**Required work**
Apart from the pictures, every part of the records below gets retyped exactly.

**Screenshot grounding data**
════════════════
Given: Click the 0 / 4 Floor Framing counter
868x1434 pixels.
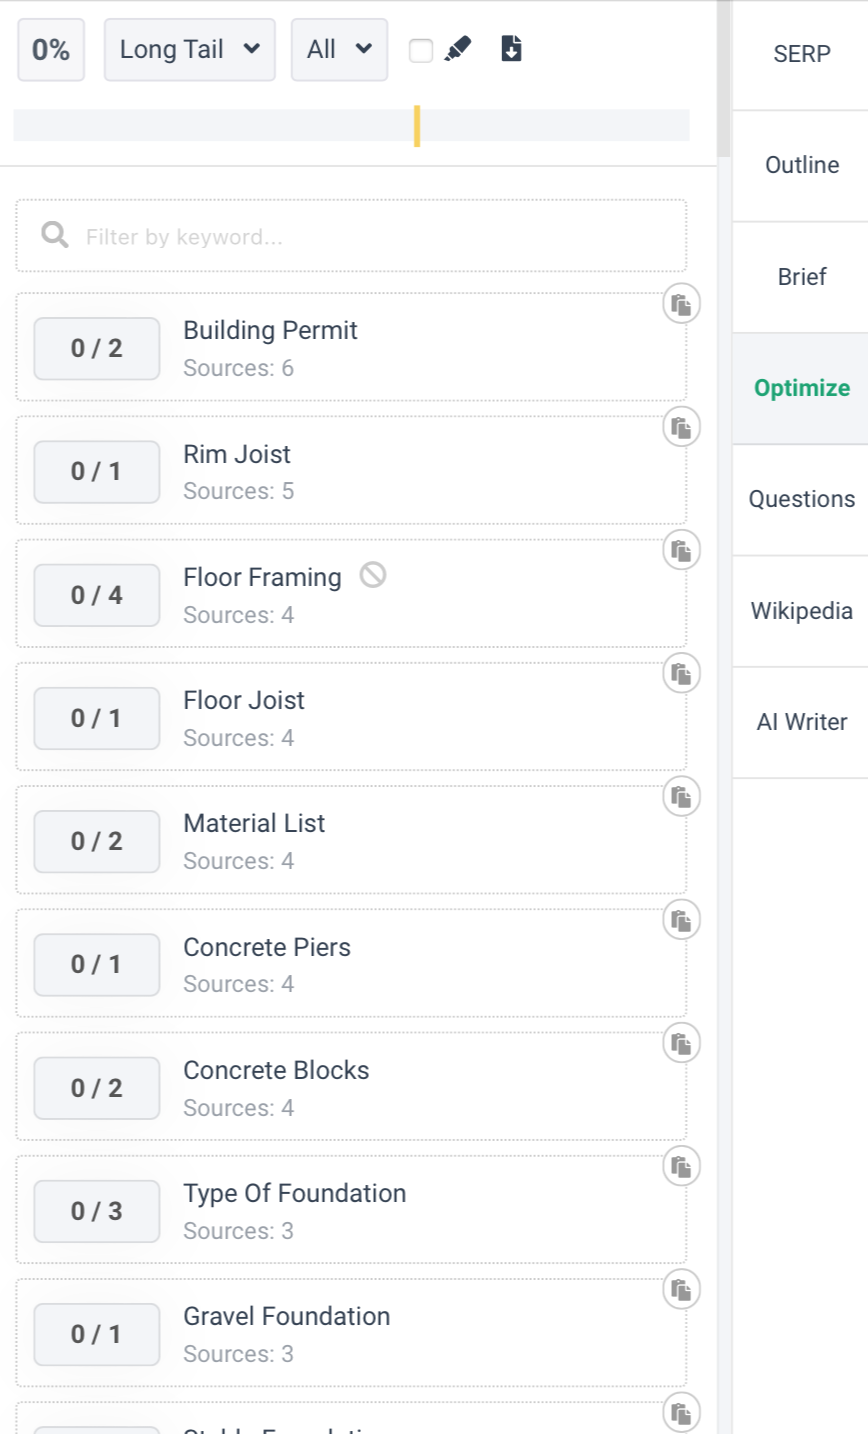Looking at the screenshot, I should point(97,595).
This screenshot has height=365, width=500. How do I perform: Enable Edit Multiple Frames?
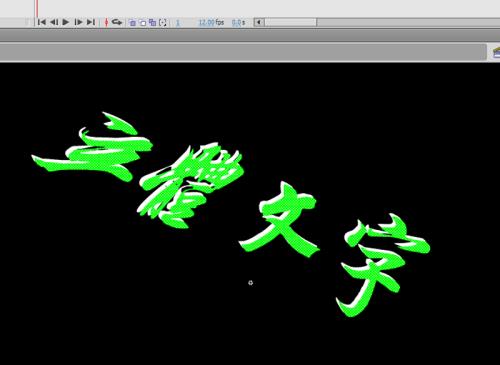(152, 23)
════════════════
**Solution for this problem**
Given: Click the 0 / 4 Floor Framing counter
868x1434 pixels.
Looking at the screenshot, I should point(97,595).
This screenshot has height=365, width=500. How do I perform: Enable Edit Multiple Frames?
(152, 23)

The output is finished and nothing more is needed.